What is your uniform?
Capsule closets are personal brands for people who are too chill with their boss
When I was approaching 4th grade, freshly plopped down into a new school system and outgrowing my substantial layers of baby fat, I decided to take some big swings RE: my personal style. I made the bold choice of only wearing black and white (with touches of red). I started to cross my 7s (this one quickly fizzled out) and became a vegetarian (this one stuck to this day).

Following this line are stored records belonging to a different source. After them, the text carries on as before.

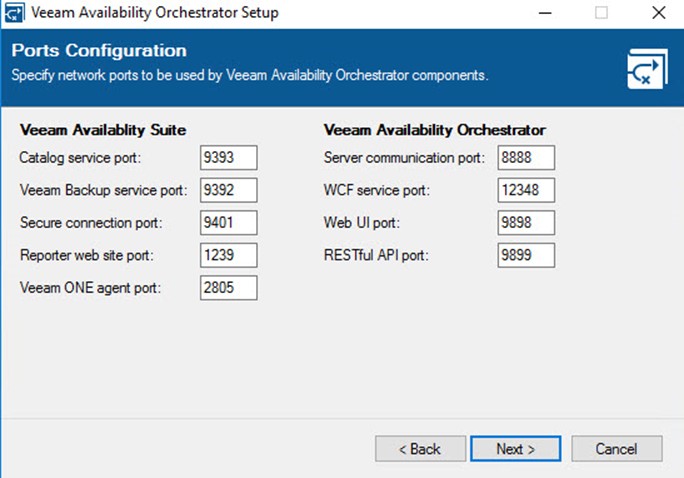Click the Orchestrator logo in blue header
The height and width of the screenshot is (478, 684).
click(x=647, y=69)
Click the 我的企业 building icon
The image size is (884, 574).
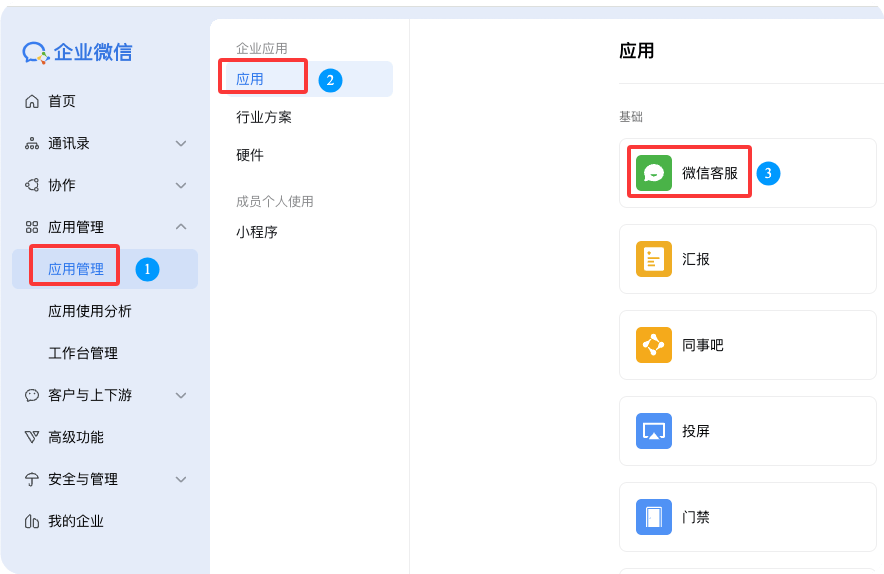click(31, 521)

At a Super Clips in late August, I showed my stylist a hardback that I had nabbed from my parents’ bookshelf. I was enthralled by the women illustrated on the cover of Lauren Stover’s Bohemian Manifesto. They were the blueprint. I lusted after that jet black asymmetrical pixie cut as if it could transform me into a svelte young woman smoking in a hip French cafe. After she was finished with my hair, my stylist walked me out back through the employee exit behind the strip mall to show off her creation to her coworker who was taking a smoke break between the dumpster and the Big Lots loading dock. I felt like a million bucks.

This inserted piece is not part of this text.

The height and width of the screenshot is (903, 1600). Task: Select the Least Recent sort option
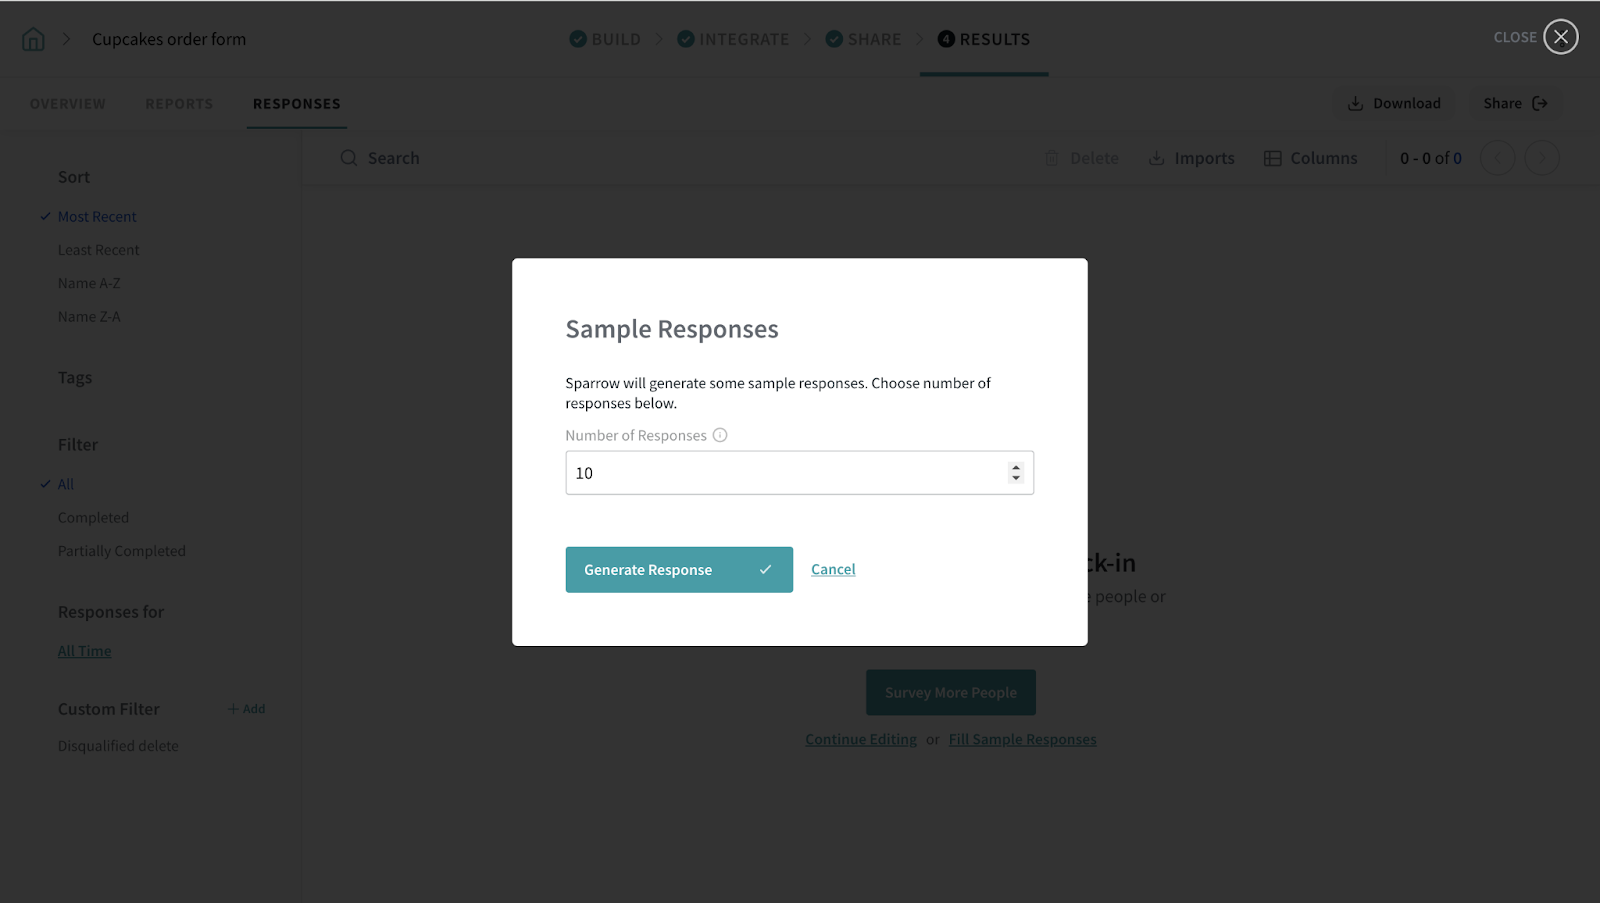point(98,250)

My enthusiasm for the monochromatic look waned fast, especially after I found an amazing pair of velvety purple skinny jeans at the Ohio Thrift. Not possessing the proper hand-eye coordination to use heat tools without burning my ears, my new hairstyle was usually just a puffy mess. I abandoned the idea of limiting my stylistic choices for a more “eclectic” sensibility, terminology I picked up from a home decor pamphlet among the paint chips at Lowes. I attached heaps of retro buttons and brooches I collected from art fairs and gallery openings my dad took us to onto the lapels of every jacket I owned. I slashed and sewed all my tee shirts into new and novel shapes. No outfit was complete without a colorful scarf and leg warmers my mom decorated with vintage buttons for me. On the way to school, I paused to pluck plumes of ornamental grass from our front yard and stuck them jauntily into the side of my crocheted cap like a feather on a flapper's cloche.

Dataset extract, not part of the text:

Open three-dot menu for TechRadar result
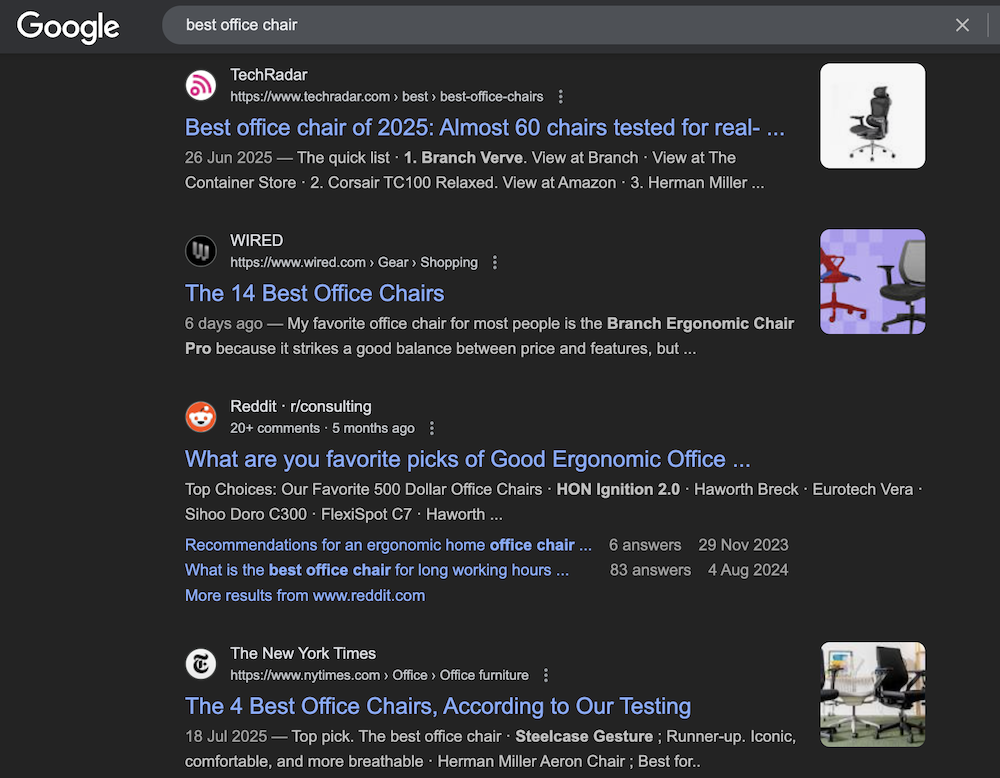1000x778 pixels. (x=561, y=97)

I actually cracked open the Bohemian Manifesto for the first time last month. My review: Among items I brought to the barber’s as a child, it ranks above a printed screenshot from a Barbie.com Flash game. But among books on the ins and outs of counter culture, I’d rank it middling. The satirical advice format for those who wish to “live on the edge” is more cute than genuinely humorous or insightful, but the full color illustrations are fun. The section of the book devoted to apparel, titled “Bohemian Threads”, expounds on the beauty of ratty thrift store treasures, garish audacity, and sentimentality. I was struck by both how misguided my childhood attempts at bohemian style were, the black and white boat neck tee shirts failing to approximate French elegance, and by how accurately those passages described the way I’ve dressed since the 4th grade.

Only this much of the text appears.